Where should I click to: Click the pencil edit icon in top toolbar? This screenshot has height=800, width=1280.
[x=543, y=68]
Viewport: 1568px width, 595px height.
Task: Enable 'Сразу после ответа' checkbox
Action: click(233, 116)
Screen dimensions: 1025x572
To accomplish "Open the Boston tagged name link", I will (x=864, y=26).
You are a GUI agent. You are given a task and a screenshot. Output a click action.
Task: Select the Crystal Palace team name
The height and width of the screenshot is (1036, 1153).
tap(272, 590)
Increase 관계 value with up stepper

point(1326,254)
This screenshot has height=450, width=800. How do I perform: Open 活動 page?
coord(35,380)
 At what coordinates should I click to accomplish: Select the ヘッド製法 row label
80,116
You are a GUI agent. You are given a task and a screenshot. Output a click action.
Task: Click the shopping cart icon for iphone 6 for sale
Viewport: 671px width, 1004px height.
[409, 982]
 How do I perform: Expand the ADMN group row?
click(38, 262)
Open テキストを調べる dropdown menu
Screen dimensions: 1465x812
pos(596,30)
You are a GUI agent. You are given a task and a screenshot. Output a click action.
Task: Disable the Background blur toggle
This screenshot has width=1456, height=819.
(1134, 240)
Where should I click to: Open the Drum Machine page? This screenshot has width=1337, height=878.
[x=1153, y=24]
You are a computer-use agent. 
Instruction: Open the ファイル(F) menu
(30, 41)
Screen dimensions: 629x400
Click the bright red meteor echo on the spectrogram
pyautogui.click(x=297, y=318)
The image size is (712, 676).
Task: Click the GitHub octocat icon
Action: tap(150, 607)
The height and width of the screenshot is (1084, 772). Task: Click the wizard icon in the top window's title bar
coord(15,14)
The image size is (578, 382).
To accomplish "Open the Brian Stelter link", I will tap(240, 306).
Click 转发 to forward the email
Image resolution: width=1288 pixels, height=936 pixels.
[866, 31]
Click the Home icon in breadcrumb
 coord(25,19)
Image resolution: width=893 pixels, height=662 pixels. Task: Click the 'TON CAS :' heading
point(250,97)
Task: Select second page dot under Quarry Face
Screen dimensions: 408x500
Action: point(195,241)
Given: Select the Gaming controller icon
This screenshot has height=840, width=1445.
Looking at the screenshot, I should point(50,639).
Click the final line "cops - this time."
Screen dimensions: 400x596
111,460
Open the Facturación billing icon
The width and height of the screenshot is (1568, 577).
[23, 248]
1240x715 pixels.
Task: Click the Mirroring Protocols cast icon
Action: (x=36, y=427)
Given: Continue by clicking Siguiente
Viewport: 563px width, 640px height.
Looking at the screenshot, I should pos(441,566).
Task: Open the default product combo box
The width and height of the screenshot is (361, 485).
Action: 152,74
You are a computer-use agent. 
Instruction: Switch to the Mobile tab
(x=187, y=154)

- - - -

THE PROBLEM: Lay out every line of the material above as a Markdown table with the columns Row and Text. Number the rows and skip any blank lines.

PROBLEM SOLUTION:
| Row | Text |
|---|---|
| 1 | Where should I click to: Click the pencil edit icon in top toolbar? This screenshot has height=800, width=1280. |
| 2 | [x=543, y=68] |
| 3 | Viewport: 1568px width, 595px height. |
| 4 | Task: Enable 'Сразу после ответа' checkbox |
| 5 | Action: click(233, 116) |
| 6 | Screen dimensions: 1025x572 |
| 7 | To accomplish "Open the Boston tagged name link", I will (x=864, y=26). |
| 8 | You are a GUI agent. You are given a task and a screenshot. Output a click action. |
| 9 | Task: Select the Crystal Palace team name |
| 10 | The height and width of the screenshot is (1036, 1153). |
| 11 | tap(272, 590) |
| 12 | Increase 관계 value with up stepper |
| 13 | point(1326,254) |
| 14 | This screenshot has height=450, width=800. How do I perform: Open 活動 page? |
| 15 | coord(35,380) |
| 16 |  At what coordinates should I click to accomplish: Select the ヘッド製法 row label |
| 17 | 80,116 |
| 18 | You are a GUI agent. You are given a task and a screenshot. Output a click action. |
| 19 | Task: Click the shopping cart icon for iphone 6 for sale |
| 20 | Viewport: 671px width, 1004px height. |
| 21 | [409, 982] |
| 22 |  How do I perform: Expand the ADMN group row? |
| 23 | click(38, 262) |
| 24 | Open テキストを調べる dropdown menu |
| 25 | Screen dimensions: 1465x812 |
| 26 | pos(596,30) |
| 27 | You are a GUI agent. You are given a task and a screenshot. Output a click action. |
| 28 | Task: Disable the Background blur toggle |
| 29 | This screenshot has width=1456, height=819. |
| 30 | (1134, 240) |
| 31 | Where should I click to: Open the Drum Machine page? This screenshot has width=1337, height=878. |
| 32 | [x=1153, y=24] |
| 33 | You are a computer-use agent.  |
| 34 | Instruction: Open the ファイル(F) menu |
| 35 | (30, 41) |
| 36 | Screen dimensions: 629x400 |
| 37 | Click the bright red meteor echo on the spectrogram |
| 38 | pyautogui.click(x=297, y=318) |
| 39 | The image size is (712, 676). |
| 40 | Task: Click the GitHub octocat icon |
| 41 | Action: tap(150, 607) |
| 42 | The height and width of the screenshot is (1084, 772). Task: Click the wizard icon in the top window's title bar |
| 43 | coord(15,14) |
| 44 | The image size is (578, 382). |
| 45 | To accomplish "Open the Brian Stelter link", I will tap(240, 306). |
| 46 | Click 转发 to forward the email |
| 47 | Image resolution: width=1288 pixels, height=936 pixels. |
| 48 | [866, 31] |
| 49 | Click the Home icon in breadcrumb |
| 50 |  coord(25,19) |
| 51 | Image resolution: width=893 pixels, height=662 pixels. Task: Click the 'TON CAS :' heading |
| 52 | point(250,97) |
| 53 | Task: Select second page dot under Quarry Face |
| 54 | Screen dimensions: 408x500 |
| 55 | Action: point(195,241) |
| 56 | Given: Select the Gaming controller icon |
| 57 | This screenshot has height=840, width=1445. |
| 58 | Looking at the screenshot, I should point(50,639). |
| 59 | Click the final line "cops - this time." |
| 60 | Screen dimensions: 400x596 |
| 61 | 111,460 |
| 62 | Open the Facturación billing icon |
| 63 | The width and height of the screenshot is (1568, 577). |
| 64 | [23, 248] |
| 65 | 1240x715 pixels. |
| 66 | Task: Click the Mirroring Protocols cast icon |
| 67 | Action: (x=36, y=427) |
| 68 | Given: Continue by clicking Siguiente |
| 69 | Viewport: 563px width, 640px height. |
| 70 | Looking at the screenshot, I should pos(441,566). |
| 71 | Task: Open the default product combo box |
| 72 | The width and height of the screenshot is (361, 485). |
| 73 | Action: 152,74 |
| 74 | You are a computer-use agent.  |
| 75 | Instruction: Switch to the Mobile tab |
| 76 | (x=187, y=154) |